The Environmental Justice Australia team

 

What does the Climate Justice Legal Project Initiative do?

CJLP is a partnership between the Federation of Community Legal Centres, Environmental Justice Australia, and the Climate Council and is the first of its kind. They are working together because they believe the climate crisis brings into sharp focus the need to redesign laws, institutions, policies, and services so they work for all of us, and not just some of us. This includes empowering communities to create climate solutions that work for them and addressing economic insecurity, access to healthcare, child and elder care, gender discrimination and systemic racism.

The Climate Justice Legal Project (CJLP), over the next three years, will

  • Build capacity and support community lawyers and organisations to identify and address the impacts of climate injustice

  • Run litigation on behalf of individuals and communities experiencing climate harm to help shape legal and policy reform.

  • Amplify the voices of individuals and communities with lived experience, to advocate for faster, fair, and more ambitious climate action.

Why is this work important?

The new Federal Parliament looks set to deliver improved action on climate, however, it is critical that the community holds them to account, particularly around climate justice.

Already, people across Victoria are experiencing the impacts of climate breakdown – but not evenly. Those who have contributed least to this crisis are already paying the highest price: like First Nations communities who have cared for Country for 65,000 years, despite mining corporations aggressively harming heritage and land.

People are living with polluted air and water, and overstretched health services. Communities are living with low wages and insecure work. Families are struggling to feed their kids while governments pursue policies that prioritise corporations over the wellbeing of people.

Small towns are trying to rebuild, having lost everything in floods and bushfires. Young people are inheriting an unstable world and facing an uncertain future. People are fighting relentlessly for what are basic human rights.

Too often, people in these communities cannot afford to weatherproof their homes or move to higher ground. And when disasters hit, they are more likely to be uninsured or turned away from the places that are supposed to help them.

Lawyers in community legal centres work every day with people experiencing climate injustice.

Often when people seek help at a community legal centre, what might initially look like an isolated legal issue – such as credit, housing, or debt matter – can be exacerbated by climate change.

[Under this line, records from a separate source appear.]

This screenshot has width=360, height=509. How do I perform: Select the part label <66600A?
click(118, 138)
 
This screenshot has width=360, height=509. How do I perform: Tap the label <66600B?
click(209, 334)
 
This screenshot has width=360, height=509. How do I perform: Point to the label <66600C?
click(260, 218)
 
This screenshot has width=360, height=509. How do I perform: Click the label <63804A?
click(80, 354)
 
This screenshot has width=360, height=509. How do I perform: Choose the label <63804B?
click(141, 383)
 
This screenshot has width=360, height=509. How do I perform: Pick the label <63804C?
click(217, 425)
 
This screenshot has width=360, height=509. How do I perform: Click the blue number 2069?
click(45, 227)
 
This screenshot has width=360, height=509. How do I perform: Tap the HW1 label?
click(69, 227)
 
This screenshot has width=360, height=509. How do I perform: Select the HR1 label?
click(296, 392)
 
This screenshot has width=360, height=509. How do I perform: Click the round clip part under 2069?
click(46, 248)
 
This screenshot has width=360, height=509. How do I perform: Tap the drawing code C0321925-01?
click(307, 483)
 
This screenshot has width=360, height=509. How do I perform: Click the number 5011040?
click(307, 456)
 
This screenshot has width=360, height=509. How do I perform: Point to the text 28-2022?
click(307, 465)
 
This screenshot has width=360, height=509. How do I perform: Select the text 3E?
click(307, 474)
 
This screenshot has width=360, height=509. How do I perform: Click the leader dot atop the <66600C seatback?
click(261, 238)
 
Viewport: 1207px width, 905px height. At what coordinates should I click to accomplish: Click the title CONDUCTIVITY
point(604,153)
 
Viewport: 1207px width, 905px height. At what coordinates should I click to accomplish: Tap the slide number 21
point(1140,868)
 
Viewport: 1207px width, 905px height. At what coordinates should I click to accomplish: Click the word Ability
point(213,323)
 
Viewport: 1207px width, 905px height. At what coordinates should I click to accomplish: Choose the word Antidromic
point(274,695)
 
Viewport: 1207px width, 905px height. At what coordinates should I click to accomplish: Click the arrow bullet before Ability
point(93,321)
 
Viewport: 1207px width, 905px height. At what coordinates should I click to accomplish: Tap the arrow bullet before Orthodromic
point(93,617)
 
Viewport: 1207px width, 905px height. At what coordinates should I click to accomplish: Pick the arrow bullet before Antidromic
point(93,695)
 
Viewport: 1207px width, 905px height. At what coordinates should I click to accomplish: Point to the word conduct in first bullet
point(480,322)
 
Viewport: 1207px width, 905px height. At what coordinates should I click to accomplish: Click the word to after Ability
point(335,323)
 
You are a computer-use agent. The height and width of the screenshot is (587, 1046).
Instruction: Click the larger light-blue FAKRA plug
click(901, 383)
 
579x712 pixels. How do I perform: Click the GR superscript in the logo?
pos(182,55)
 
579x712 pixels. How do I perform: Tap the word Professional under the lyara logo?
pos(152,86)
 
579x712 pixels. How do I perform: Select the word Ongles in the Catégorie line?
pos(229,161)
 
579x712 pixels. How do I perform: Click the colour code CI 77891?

This project exists believe these links between community legal problems and climate breakdown cannot be ignored, and in the context of rolling climate disaster events for local communities, we believe we can support better outcomes for people on the ground.

How is Groundswell supporting this work?

With Groundswell’s support, CJLP intends to:

  • Train and support community lawyers to identify and address the impacts of climate injustice. Tracking trends in community legal centre data will inform public interest climate litigation, and in turn shape legal and policy reform.

  • Identify issues with our current laws, services, and institutions – then act in the courts and before government and corporate decision-makers to drive faster, fair, and more ambitious policy that serves communities in a climate-impacted world.

  • Support communities with legal support and advocate for better resources to build resilience and agency as they prepare for and respond to climate disasters.